- **TASK REQUIREMENTS**
Give back exactly the lines of the material below that start at the one holding "This screenshot has width=1568, height=650." and end at the last line, minus the pictures.

- **EXCERPTED DATA**
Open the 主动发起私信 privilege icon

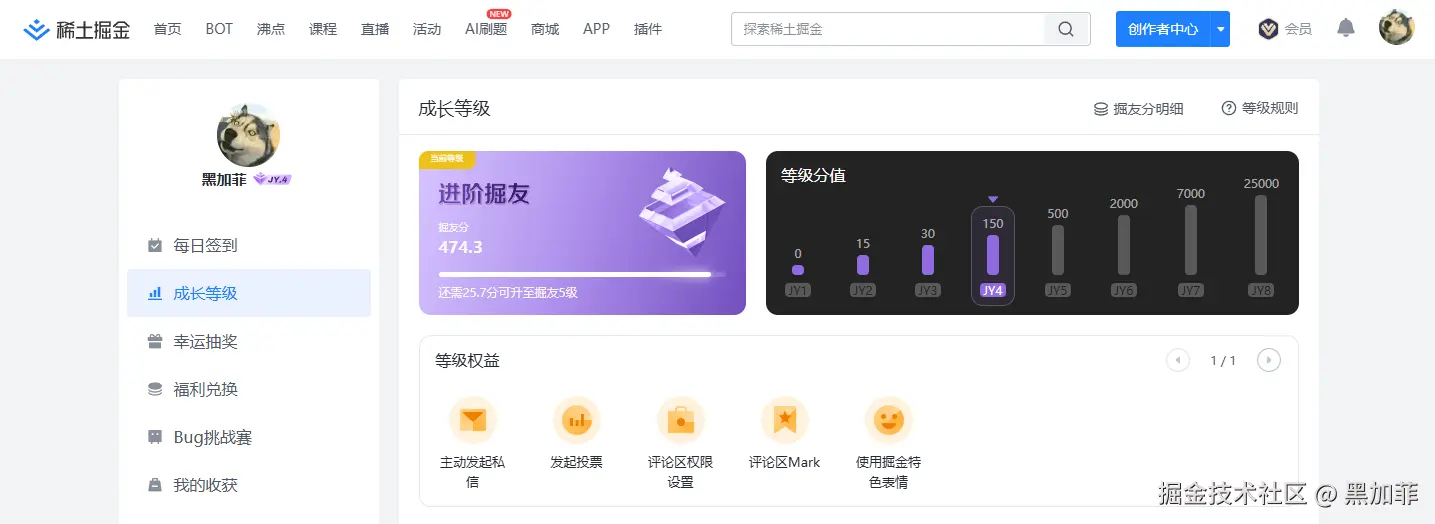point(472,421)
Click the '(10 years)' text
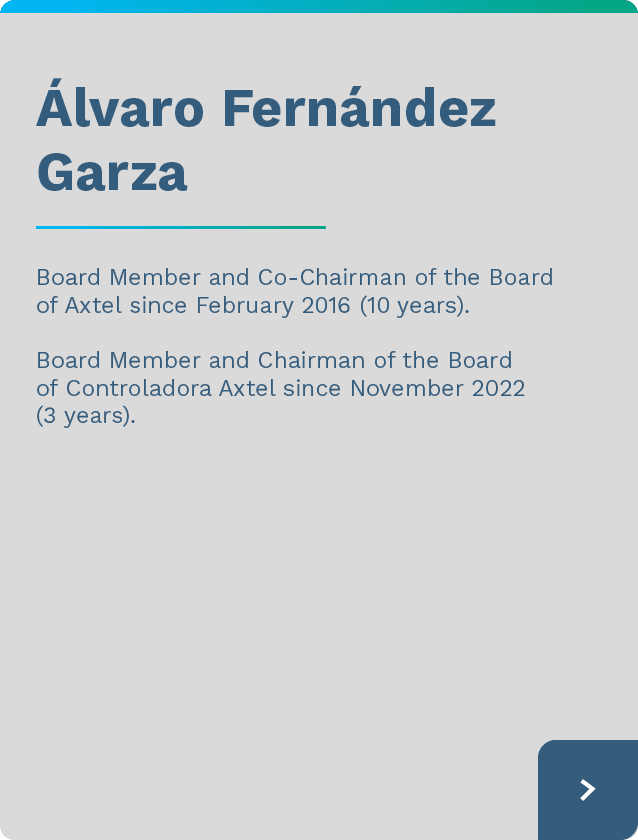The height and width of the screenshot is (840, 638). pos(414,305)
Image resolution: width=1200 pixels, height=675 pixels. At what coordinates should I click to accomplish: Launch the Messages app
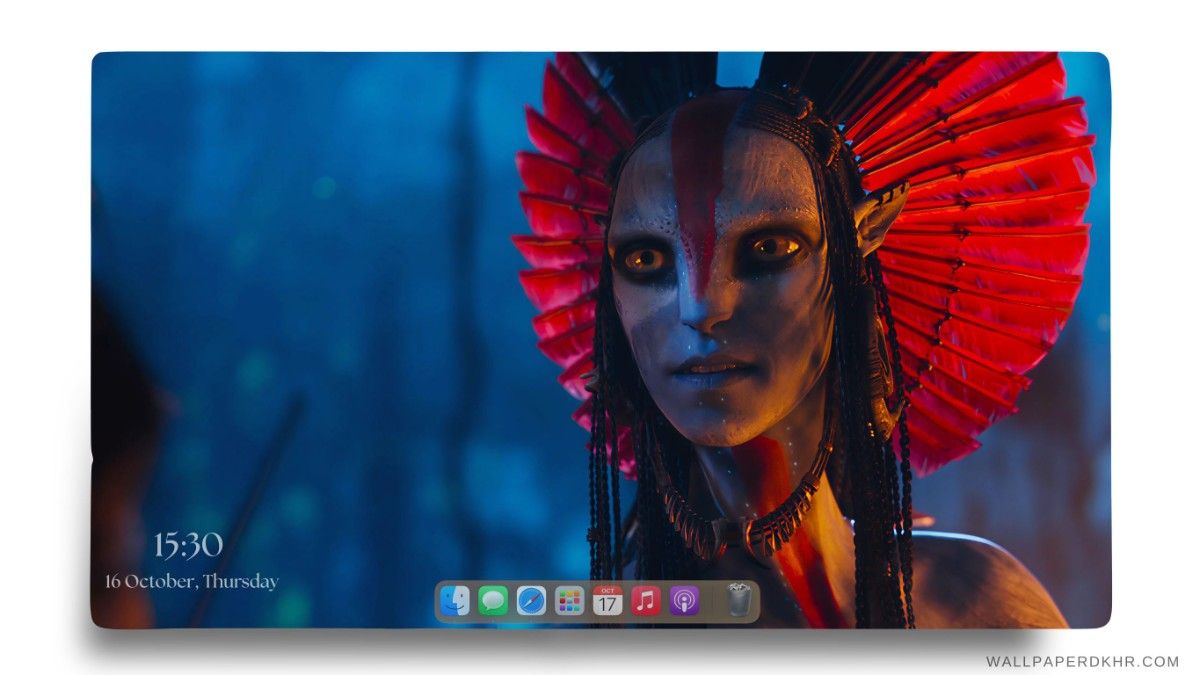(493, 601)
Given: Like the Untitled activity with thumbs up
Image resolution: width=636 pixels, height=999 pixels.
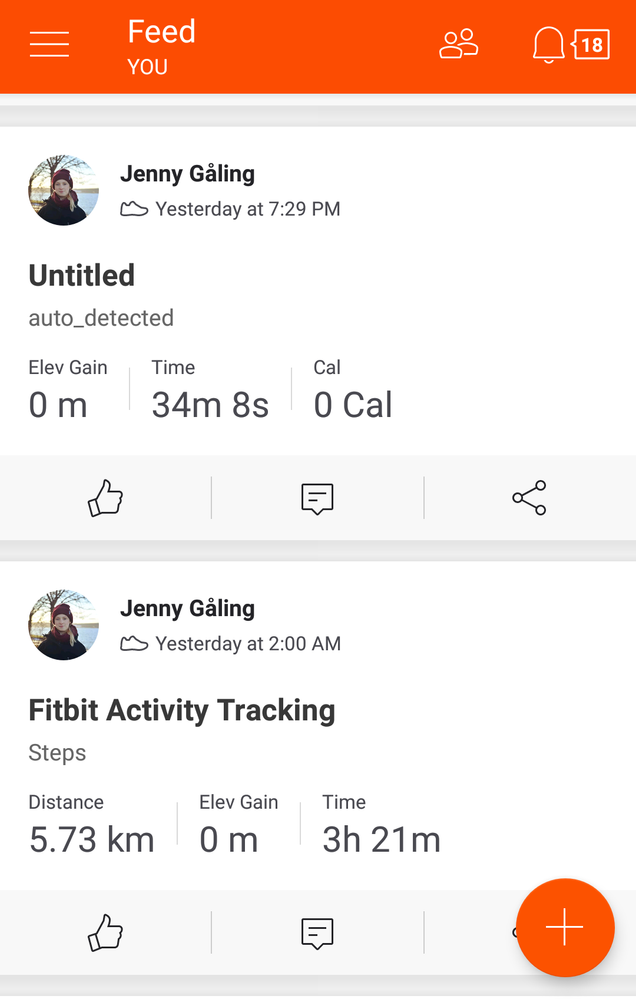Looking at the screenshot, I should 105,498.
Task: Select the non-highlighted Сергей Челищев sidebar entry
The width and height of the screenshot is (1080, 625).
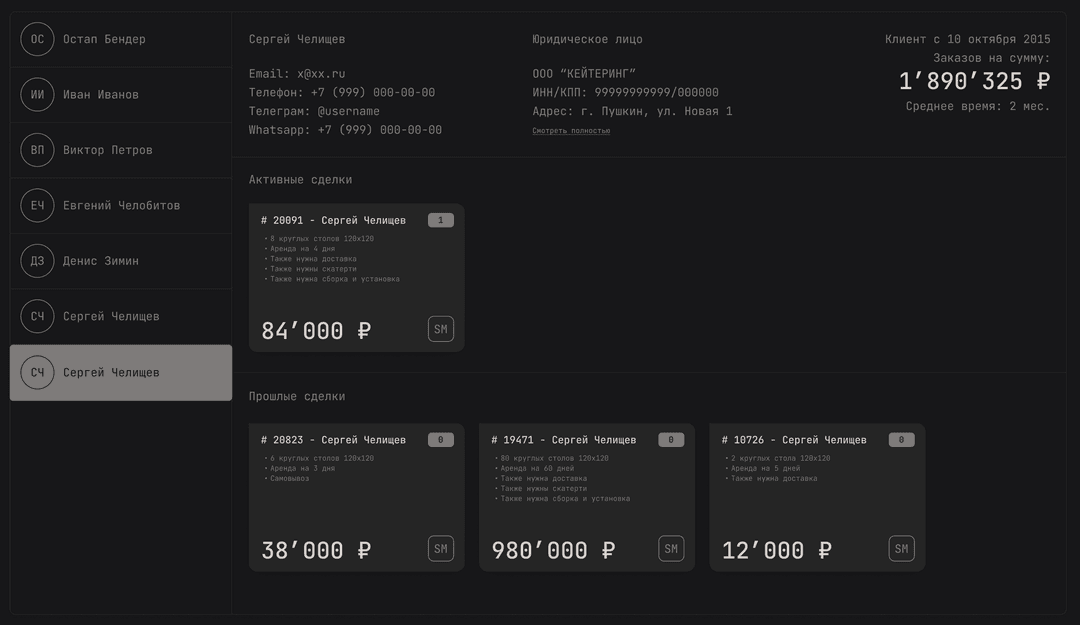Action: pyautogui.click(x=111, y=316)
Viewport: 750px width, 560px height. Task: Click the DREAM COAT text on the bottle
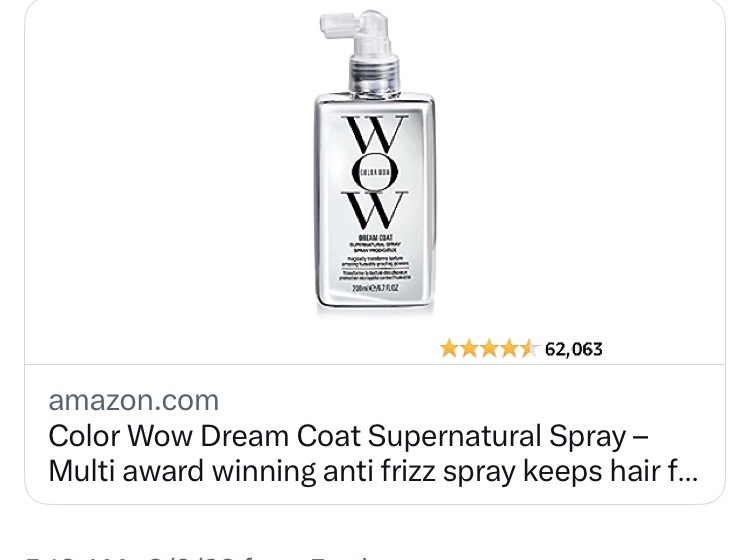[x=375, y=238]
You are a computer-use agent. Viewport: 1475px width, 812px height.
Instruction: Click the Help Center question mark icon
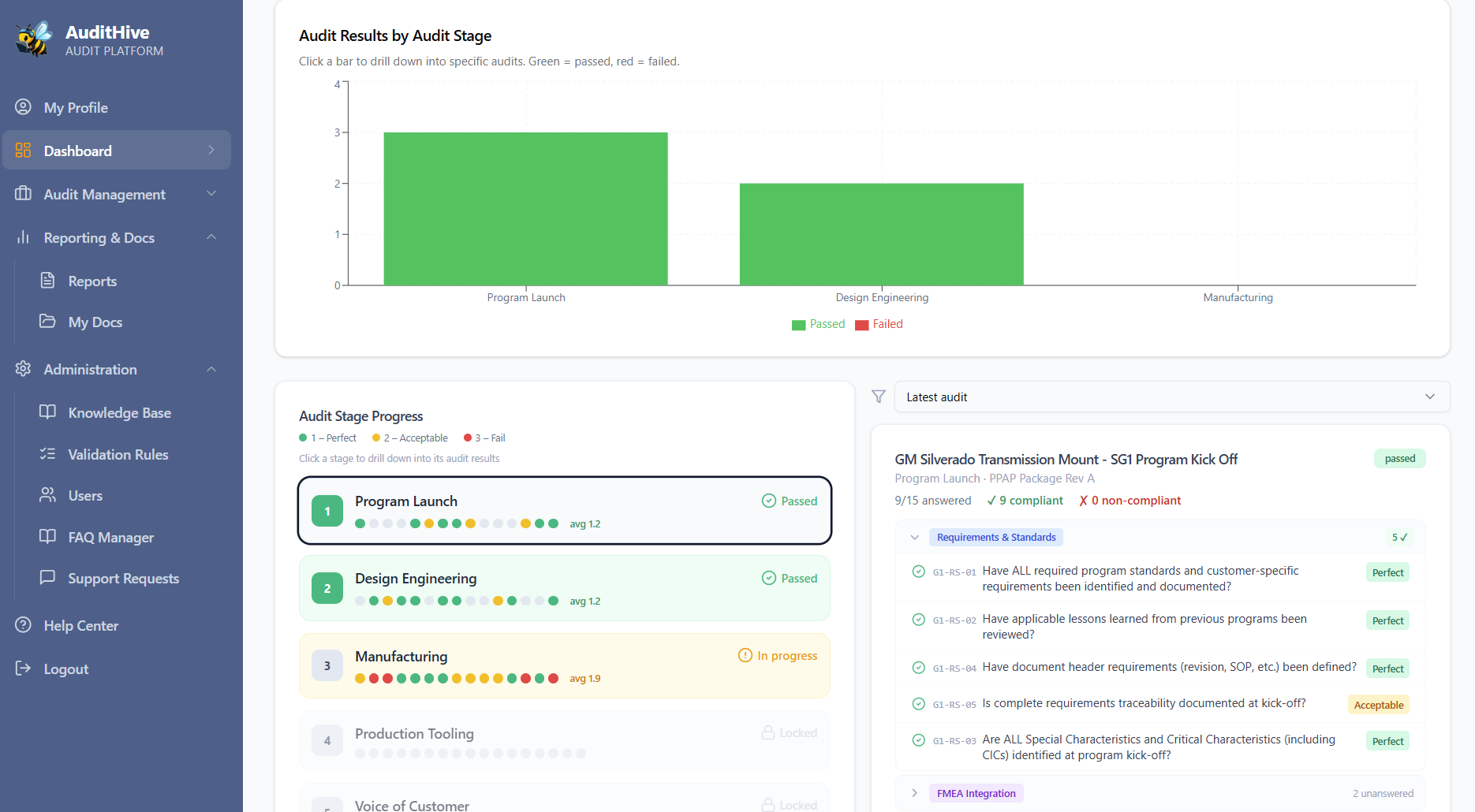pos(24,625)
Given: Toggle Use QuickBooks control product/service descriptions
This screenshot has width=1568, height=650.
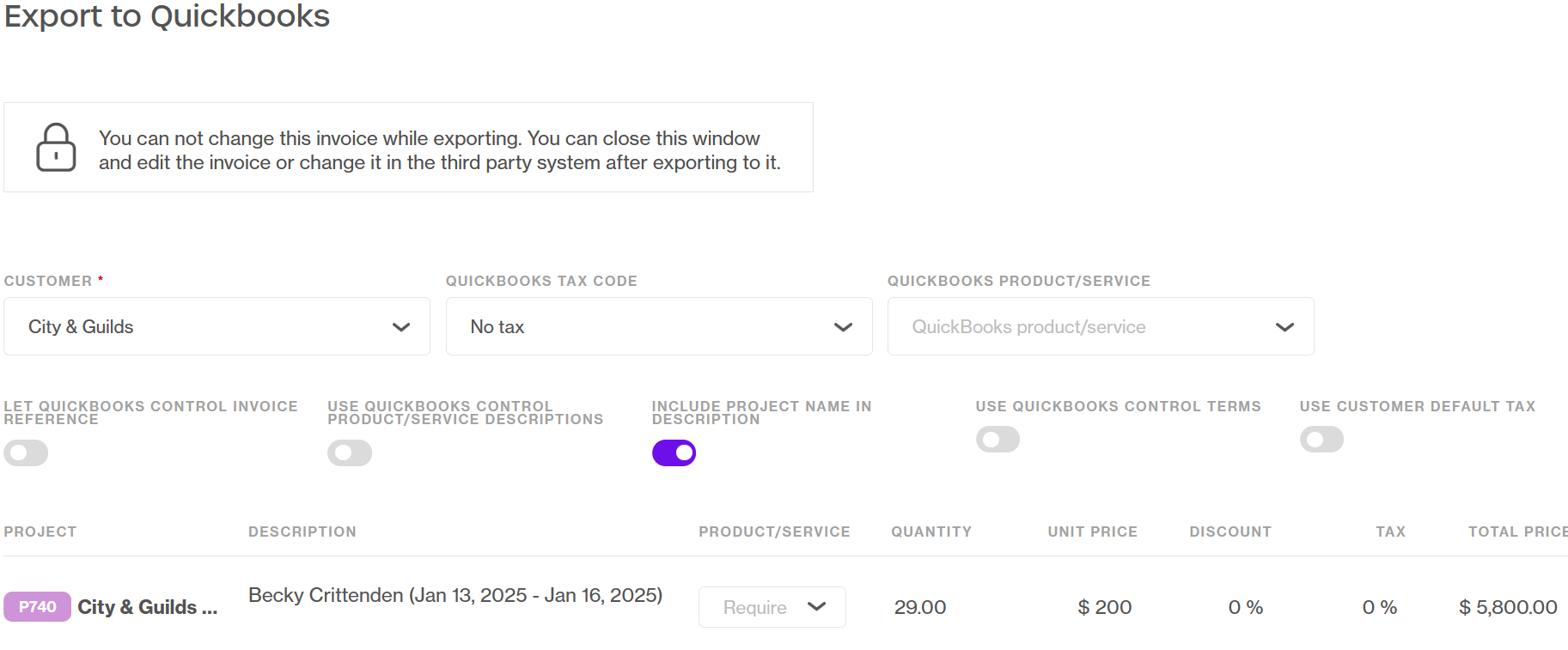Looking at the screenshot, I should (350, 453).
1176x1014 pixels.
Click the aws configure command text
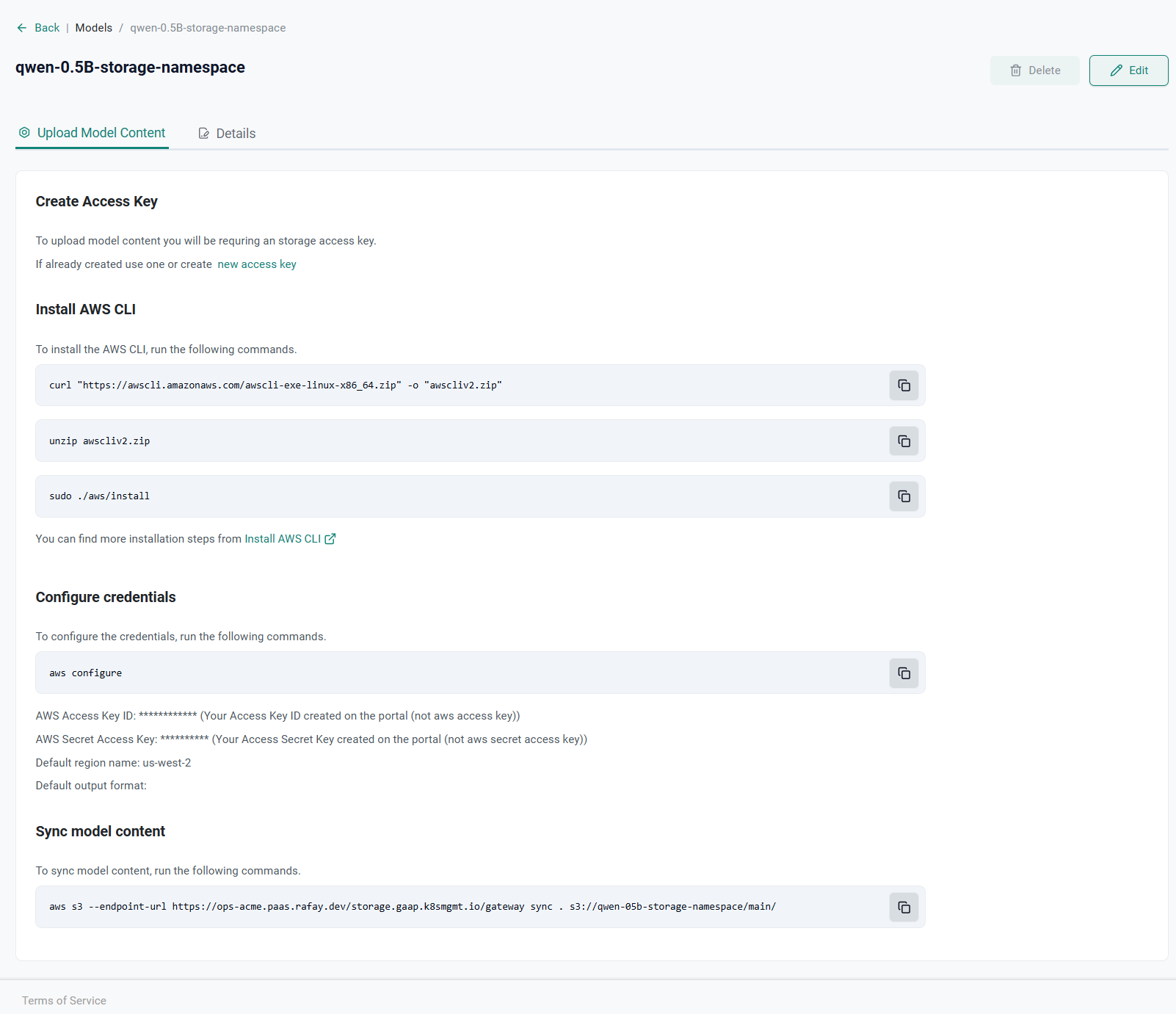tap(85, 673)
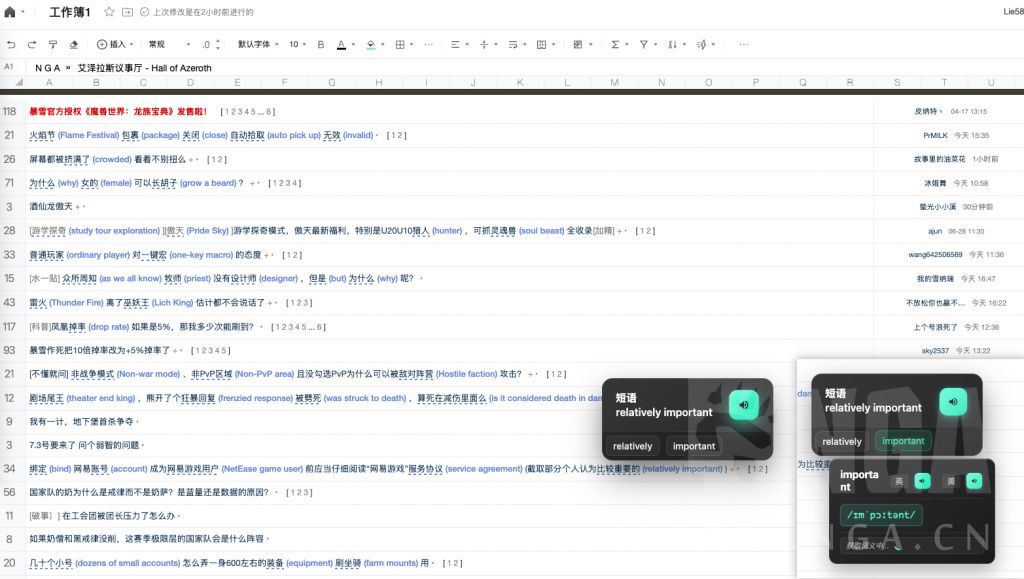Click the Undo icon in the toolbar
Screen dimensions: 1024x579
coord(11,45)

- **COMPLETED TASK**
This screenshot has width=1568, height=650.
Looking at the screenshot, I should (350, 453).
1176x1014 pixels.
Click the aws configure command text
tap(85, 673)
Click the Undo icon in the toolbar
Screen dimensions: 1024x579
coord(11,45)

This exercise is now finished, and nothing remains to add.